Psicoanálisis de los “feos”, “sucios” y “malos”

“Gabriel es un chico que va a ir juicio y es muy probable que en ese momento no importe que de chiquito haya sufrido desnutrición, lo cual seguramente impactó sobre su capacidad de desarrollo intelectual. Y menos va a importar que no haya ido a la escuela, que nadie se haya ocupado de saber qué pasaba con él”. La reflexión pertenece a la psicoanalista y perito psicóloga en la Defensoría General de Morón, Andrea Homene, autora de “Psicoanálisis en las trincheras.
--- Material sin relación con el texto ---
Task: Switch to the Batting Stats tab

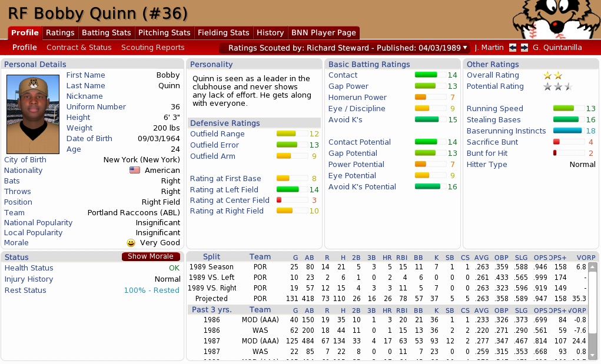Action: pyautogui.click(x=106, y=33)
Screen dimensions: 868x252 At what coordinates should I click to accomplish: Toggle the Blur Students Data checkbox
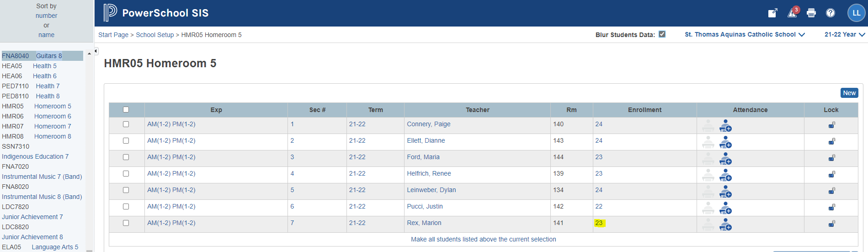click(662, 34)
Práctica analítica y Derecho Penal”. Antes de la presentación del libro en el marco de la Jornada Jóvenes y Legalidad en la Facultad de Periodismo, la profesional dialogó con La Pulseada Radio sobre sus “personajes”, aquellos que la mirada mediática induce a ver como el enemigo, el peligroso, el sospechoso, el pobre, el villero, el drogadicto, el malo.
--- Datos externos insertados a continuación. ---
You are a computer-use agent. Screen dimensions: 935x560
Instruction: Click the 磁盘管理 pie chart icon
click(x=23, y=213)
-¿De qué se trata Psicoanálisis en las Trincheras?

-Es un libro que reúne una serie de trabajos sobre distintos casos que atendí a lo largo de 20 años en distintas instituciones de salud de la provincia de Buenos Aires, en Capital y en mi trabajo actual donde me desempeño como perito psicóloga en la Defensoría Penal de Morón.

-¿Cómo surge la idea de reunir estos trabajos?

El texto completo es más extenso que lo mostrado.